Selçuk Boydak: Die Einführung besserer Steuerungsinstrumente für die Messung und den Ausweis des IT-Wertbeitrages wäre doch ein gutes Feld für die intensivere Zusammenarbeit von CFO und CIO.
Dieter Bernauer: Hier besteht dringender Handlungsbedarf, da einerseits IT-Investitionen immer wichtiger für die Erzielung von Wertbewerbsvorteilen werden, andererseits die Investitionshorizonte immer kürzer und die technologische Entwicklung immer disruptiver und konvergenter werden. Die wirtschaftliche Beurteilung von IT-Investitionen wird dadurch immer herausfordernder.
Selçuk Boydak: Sicher gibt es noch weitere Themen, die CFOs und CIOs verbinden. Zum Beispiel Datawarehouses, MIS oder SOX-Compliance...
Sylvia Steinmann: ... die Schaffung von Kostentransparenz, IT-Planung und -Budgetierung, Transfer Pricing, Investitionssteuerung. Eine Menge Gründe, um als CIO eng und gut mit dem CFO zusammenzuarbeiten.
Dieter Bernauer: Wir haben die ganze Zeit darüber gesprochen, welche Erwartungen das Management an den CIO hat.

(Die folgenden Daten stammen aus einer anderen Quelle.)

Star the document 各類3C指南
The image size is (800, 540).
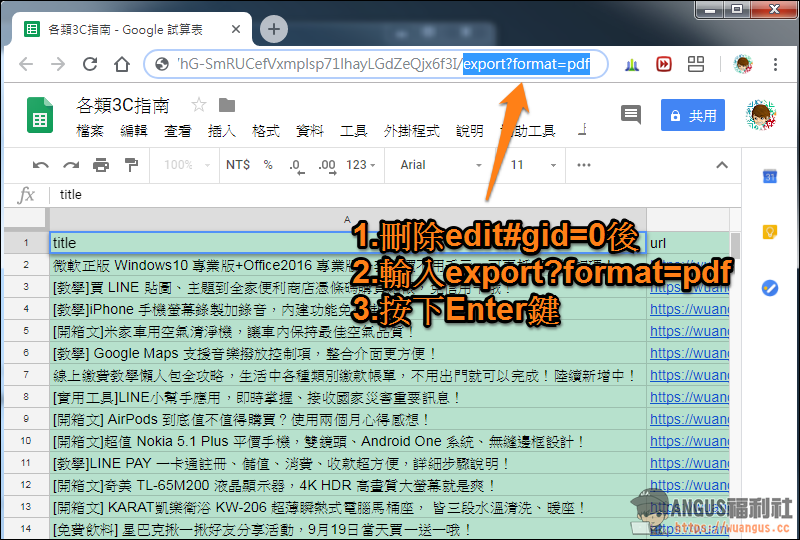point(199,105)
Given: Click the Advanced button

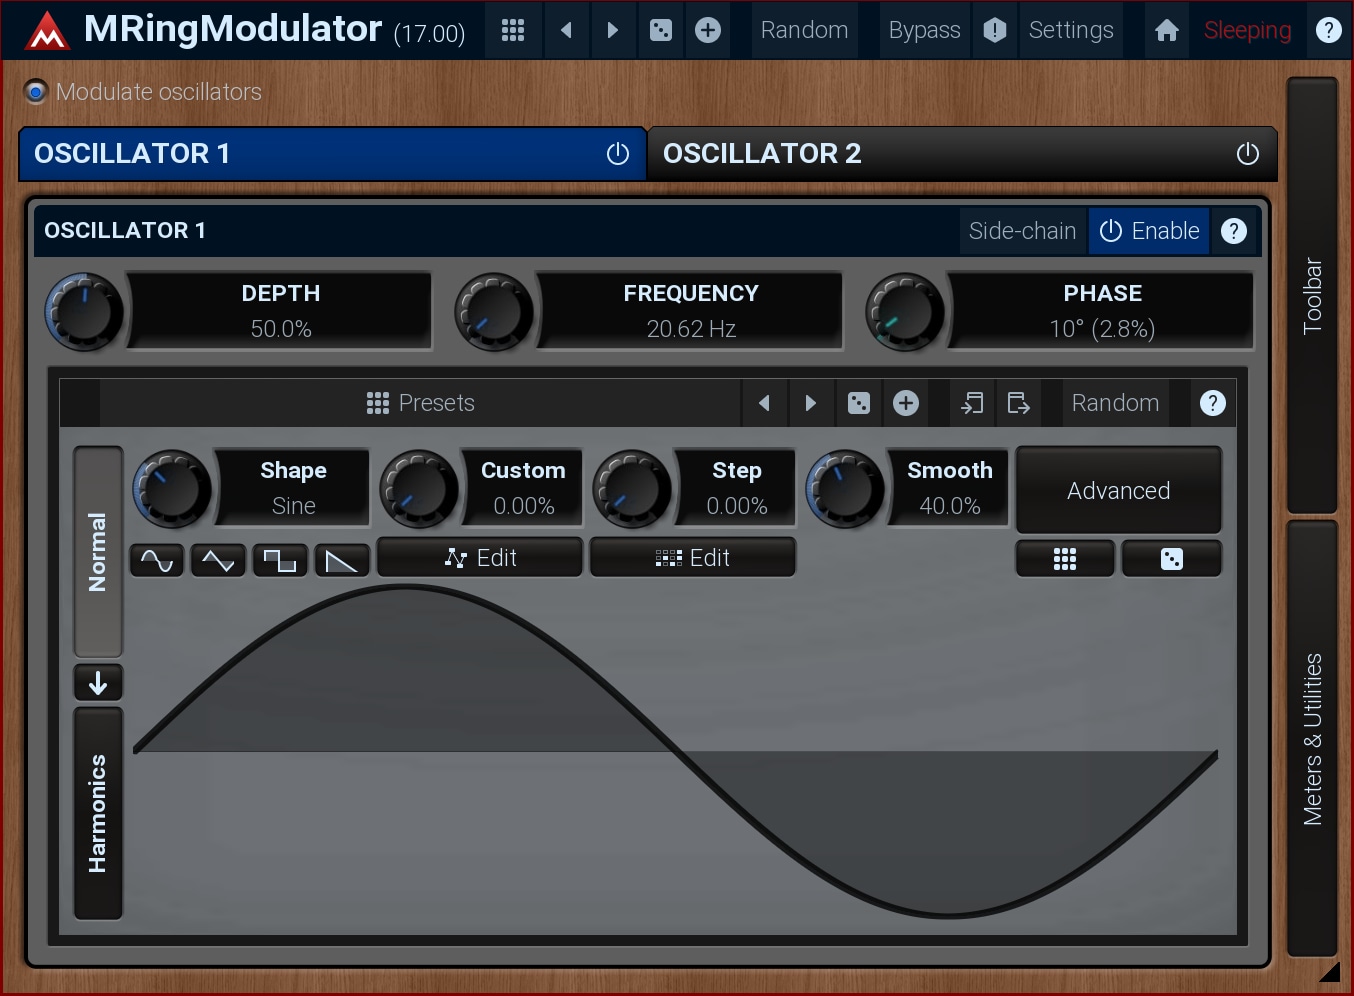Looking at the screenshot, I should point(1118,491).
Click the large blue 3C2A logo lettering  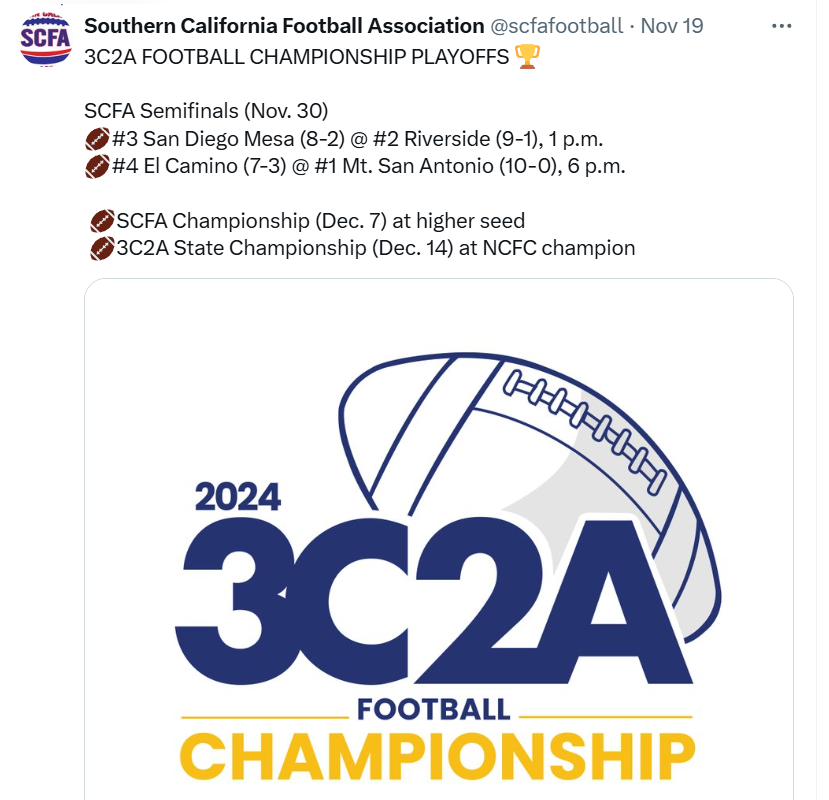[x=434, y=600]
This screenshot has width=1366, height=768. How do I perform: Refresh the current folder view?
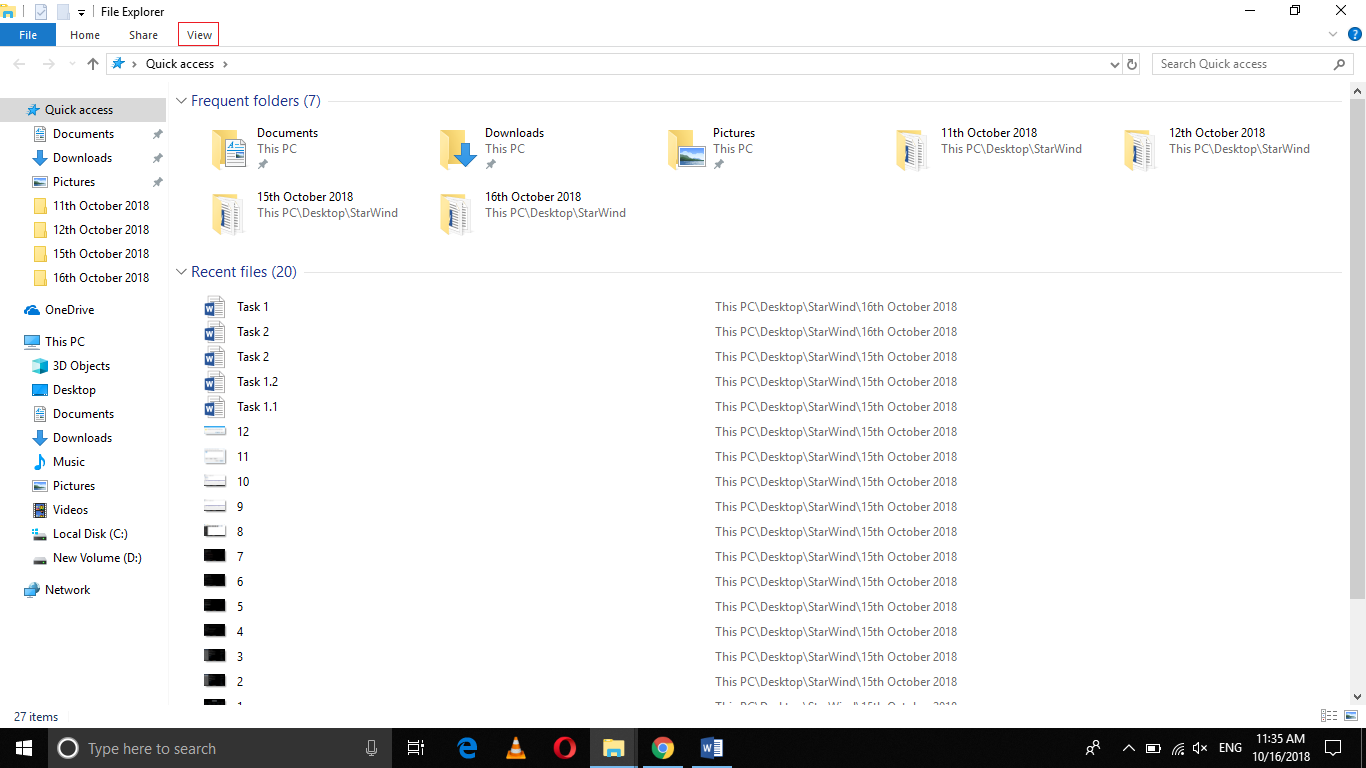coord(1131,63)
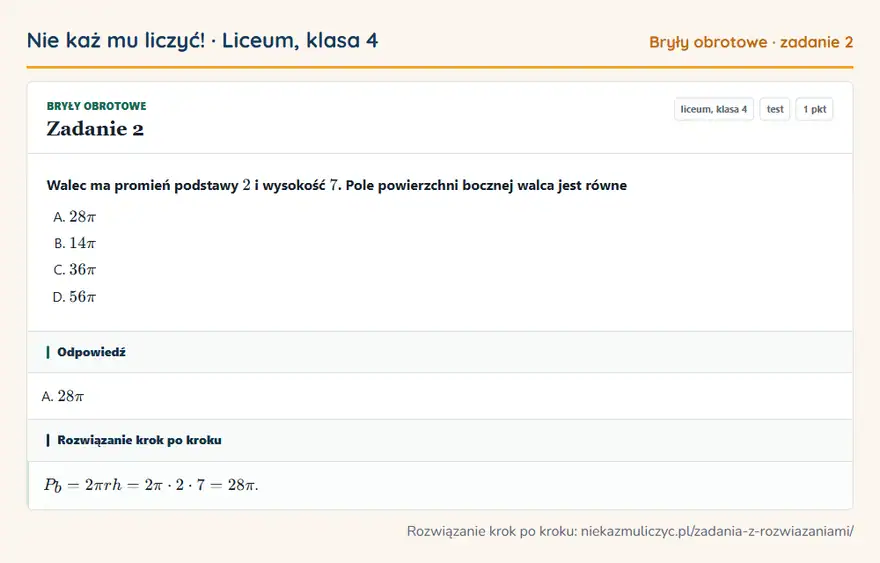This screenshot has width=880, height=563.
Task: Choose answer option A. 28π
Action: [x=75, y=217]
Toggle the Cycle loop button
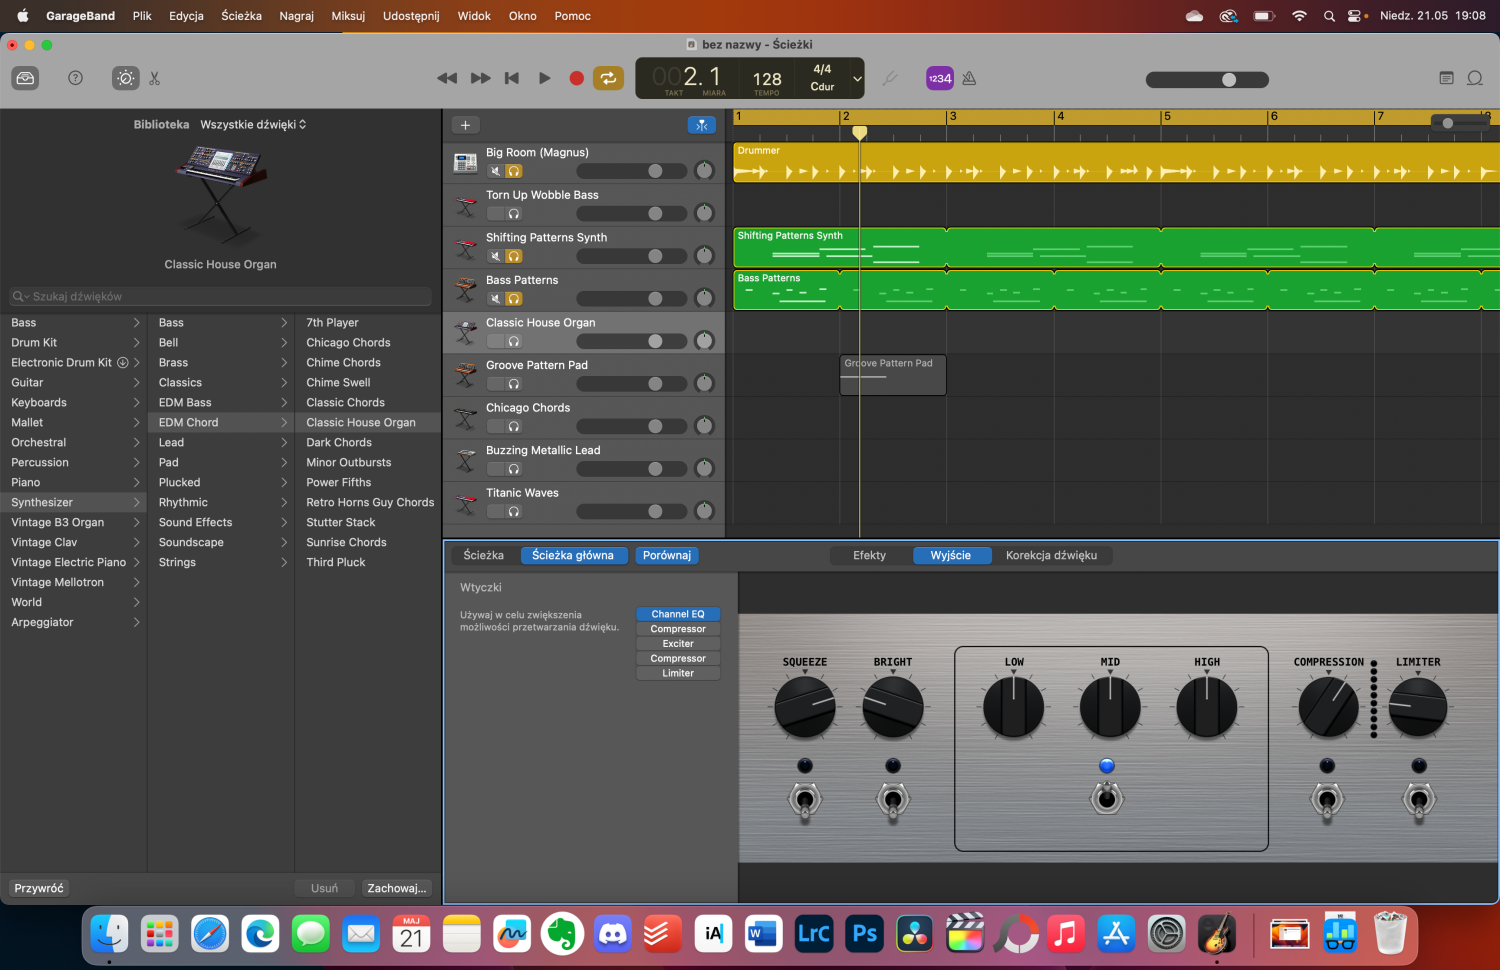The image size is (1500, 970). click(x=607, y=78)
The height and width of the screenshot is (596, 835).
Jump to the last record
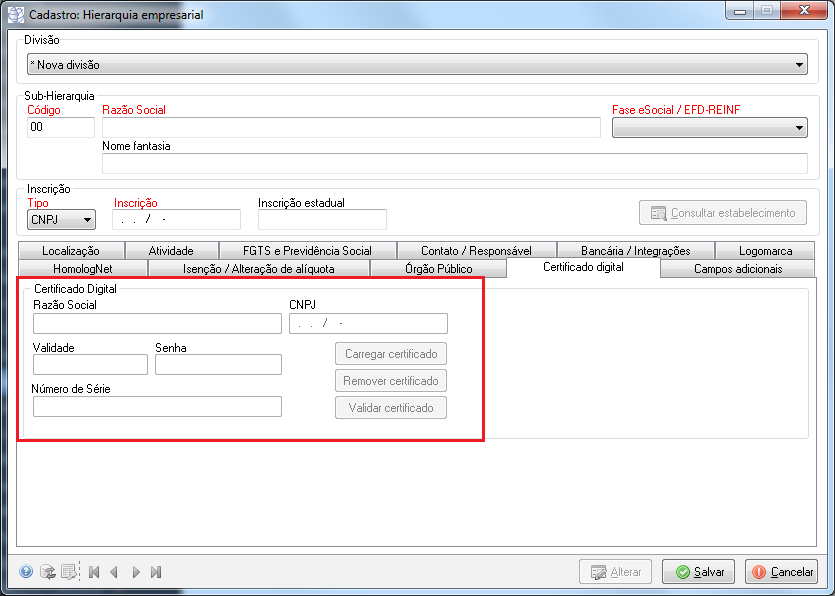click(x=156, y=572)
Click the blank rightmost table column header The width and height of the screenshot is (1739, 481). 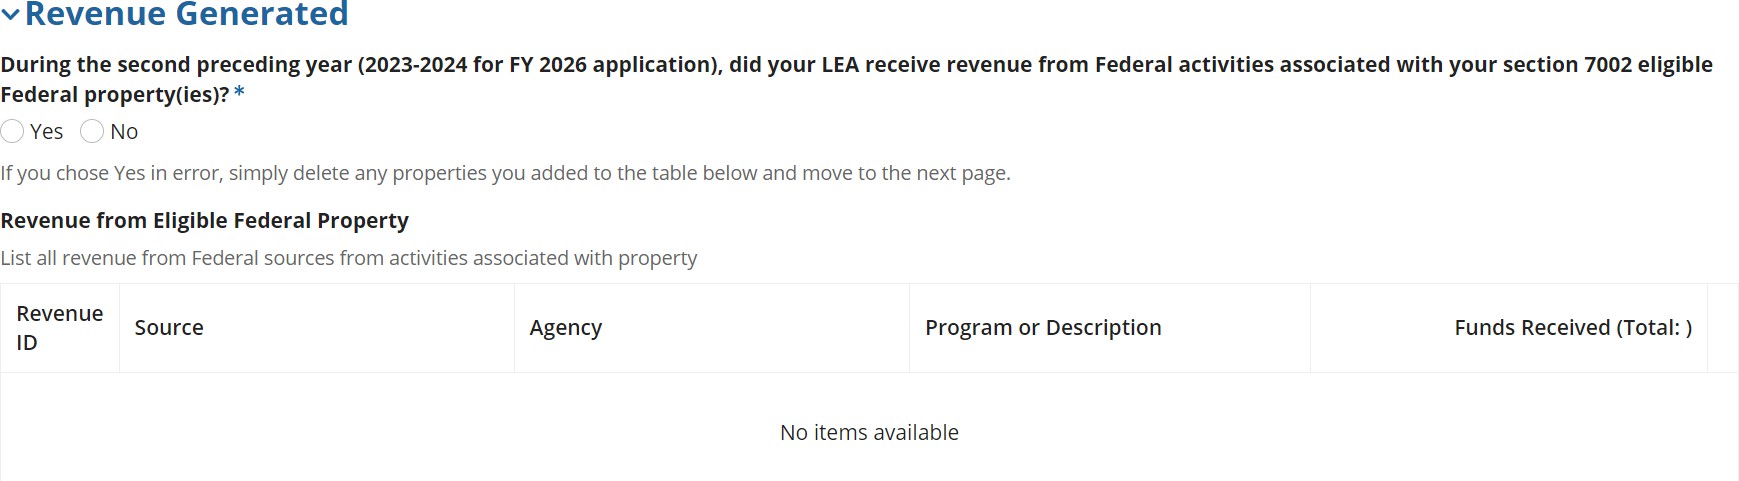(x=1722, y=328)
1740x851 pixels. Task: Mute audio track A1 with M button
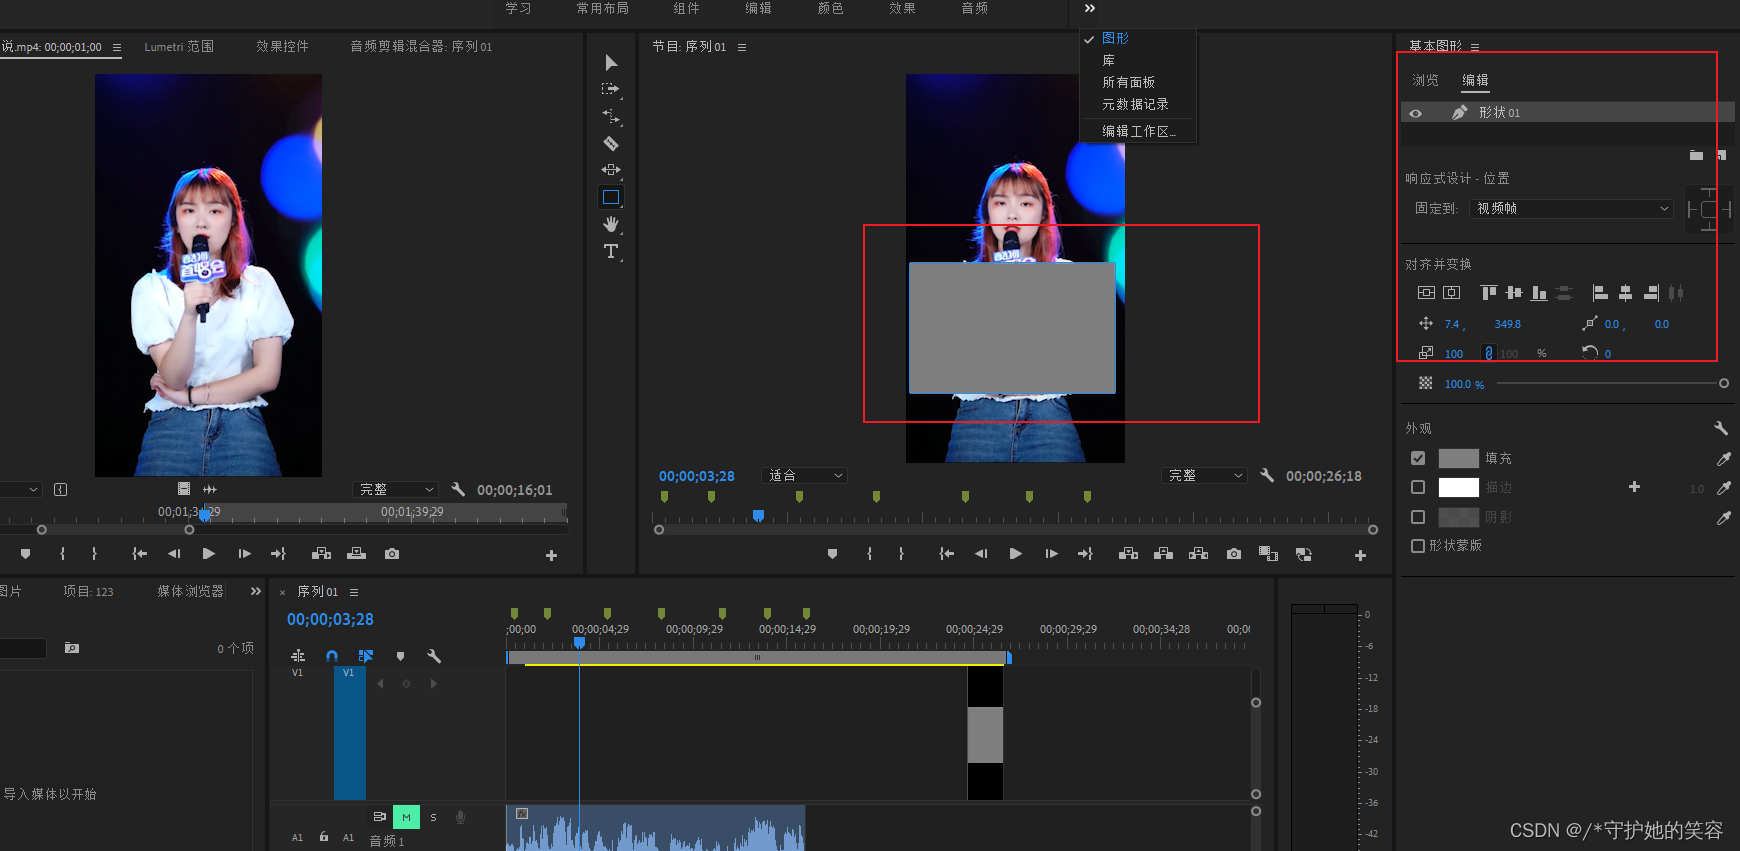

Für eine wertorientierte Steuerung von IT-Entscheidungen braucht es auch den kompetenten CFO. Auch er ist gefordert, sich intensiver mit IT-Strategie, -architektur und diesbezüglichen Werttreibern zu befassen. Beide Seiten müssen aufeinander zugehen, sich für die Belange des anderen interessieren und über das «Gärtli» hinaus denken.
Zur Person
Dieter Bernauer, CFO Swisscom Mobile
Seit fast sechs Jahren amtet Dieter Bernauer als Chief Financial Officer bei Swisscom Mobile. Er verfügt über eine langjährige berufliche Erfahrung im Bereich Finanzen und Controlling des Maschinen- und Anlagenbaus sowie als CFO im Seriengeschäft des Maschinenbaus. Während seiner Karriere hat er nicht nur in Wachstumsbranchen gearbeitet, sondern auch Restrukturierungsaufgaben übernommen. Vor seinem Engagement bei Swisscom Mobile verantwortete Bernauer während rund fünf Jahren das Controlling und die betriebswirtschaftliche Regulierung beim Mobilfunkoperator Vodafone D2, Deutschland.
Zur Person
Sylvia Steinmann, CIO Swiss Re Financial Services
Sylvia Steinmann ist seit 1997 bei Swiss Re unter Vertrag. Anfänglich zeichnete sie für die globale IT-Strategie und -Planung verantwortlich, später leitete sie das Prozessengineering und die Entwicklung von gruppenweiten Anwendungen. Seit vier Jahren ist sie Chief Information Officer des Bereichs Financial Services der Swiss Re und Mitglied des Global IT Executive Teams.
Bevor Steinmann bei Swiss Re an Bord ging, war sie während gut fünf Jahren bei McKinsey als Consultant in den Sparten Financial und IT Services tätig.